O soneto é, ao meu ver, a forma mais nobre e complexa de estrutura lírica. Sempre que escrevia algum poema, soneto era, para ser bem direto... complicado. Bom, o soneto é composto de quatro estrofes, com as duas primeiras compostas por quatro versos cada, e as duas seguintes por três versos. Em cada uma das duas primeiras estrofes, os versos rimam em pares. Nas últimas duas estrofes, há dois versos que rimam em cada e, os dois versos que sobram, um em cada estrofe, rimam entre si. Cada verso possui dez síladas poéticas. Há ainda mais regra: há sempre uma conclusão de pensamento, que é apresentada no último terceto. O soneto, em si, traz uma sonoridade nata.
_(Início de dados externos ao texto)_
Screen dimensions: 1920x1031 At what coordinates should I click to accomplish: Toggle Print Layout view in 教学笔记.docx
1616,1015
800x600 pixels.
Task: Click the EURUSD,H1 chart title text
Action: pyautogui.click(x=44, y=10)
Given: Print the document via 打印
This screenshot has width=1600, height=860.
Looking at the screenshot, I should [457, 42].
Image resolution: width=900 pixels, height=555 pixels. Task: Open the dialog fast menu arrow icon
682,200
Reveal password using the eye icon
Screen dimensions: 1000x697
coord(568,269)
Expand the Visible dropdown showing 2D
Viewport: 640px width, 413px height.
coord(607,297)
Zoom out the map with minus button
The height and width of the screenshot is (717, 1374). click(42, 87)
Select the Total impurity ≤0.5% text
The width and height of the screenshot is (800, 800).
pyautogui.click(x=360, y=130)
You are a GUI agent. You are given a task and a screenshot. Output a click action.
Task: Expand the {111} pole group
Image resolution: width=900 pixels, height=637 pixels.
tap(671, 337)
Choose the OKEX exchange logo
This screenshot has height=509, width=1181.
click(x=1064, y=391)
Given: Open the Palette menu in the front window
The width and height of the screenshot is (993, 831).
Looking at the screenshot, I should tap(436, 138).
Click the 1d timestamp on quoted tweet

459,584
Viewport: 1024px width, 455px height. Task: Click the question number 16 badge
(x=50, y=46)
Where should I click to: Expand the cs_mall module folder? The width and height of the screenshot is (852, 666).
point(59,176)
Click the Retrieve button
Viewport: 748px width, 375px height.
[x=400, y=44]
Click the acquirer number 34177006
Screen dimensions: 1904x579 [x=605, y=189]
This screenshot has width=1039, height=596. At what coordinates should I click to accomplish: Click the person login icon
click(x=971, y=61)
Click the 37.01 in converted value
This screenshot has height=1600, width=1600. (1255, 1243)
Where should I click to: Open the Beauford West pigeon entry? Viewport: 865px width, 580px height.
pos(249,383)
Praticamente, todos os escritores consagrados nessa forma de poesia estão na antologia. Começa com Luís de Camões e seu "Amor é um fogo que arde sem se ver", muito lembrado por ter sido cantado por Renato Russo na música "Monte Castelo". Augusto dos Anjos, Alphonsus de Guimaraens, Álvares de Azevedo, Basílio da Gama, Fernando Pessoa, Cruz e Sousa, Gonçalves Dias, Castro Alves, Machado de Assis, Bocage, dentre outros autores clássicos, são lembrados. Foi bom ter descoberto alguns escritores que ainda não conhecida como Nunes Castro, Raul de Leoni, Silva Ramos, Hildo Rangel, Maciel Monteiro, etc.

Particularmente, gosto muito da poesia de Olavo Bilac, que aparece cinco vezes na obra. Bilac possui um requinte técnico que sempre é desafiador para quem lê, seja no lirismo, seja na construção poética:

VIA LÁCTEA

XIII

"Ora (direis) ouvir estrelas! Certo

Perdeste o senso!" e eu vos direi, no entanto,

Que, para ouvi-las, muita vez desperto

E abro as janelas, pálido de espanto...

E conversamos toda a noite, enquanto

A via-láctea, como um pálio aberto,

Cintila. E, ao vir do sol, saudoso e em pranto,

Inda as procuro pelo céu deserto.

Direis agora: "tresloucado amigo!

Que conversas com elas? Que sentido

Tem o que dizem, quando estão contigo?

"E eu vos direi: "amai para entendê-las!

Pois só quem ama pode ter ouvido

Capaz de ouvir e de entender estrelas."

Sou igualmente fascinado pela poetisa Florbela Espanca, de quem, ao longo da vida, já li quatro livros de sonetos. Ela tinha uma forma simples de escrever sentimentos complexos. Cito:

EU

Eu sou a que no mundo anda perdida,

Eu sou a que na vida não tem norte,

Sou a irmã do Sonho, e desta sorte

Sou a crucificada ... a dolorida ...

Sombra de névoa ténue e esvaecida,

E que o destino amargo, triste e forte,

Impele brutalmente para a morte!

Alma de luto sempre incompreendida! ...

Sou aquela que passa e ninguém vê ...

Sou a que chamam triste sem o ser ...

Sou a que chora sem saber porquê ...

Sou talvez a visão que Alguém sonhou,

Alguém que veio ao mundo pra me ver

E que nunca na vida me encontrou!

Enfim, para quem não conhece sonetos, é uma boa introdução esse livro. Para quem já conhece, é uma forma interessante de reviver a memória com poetas já lidos e conhecer mais alguns. Uma ótima antologia!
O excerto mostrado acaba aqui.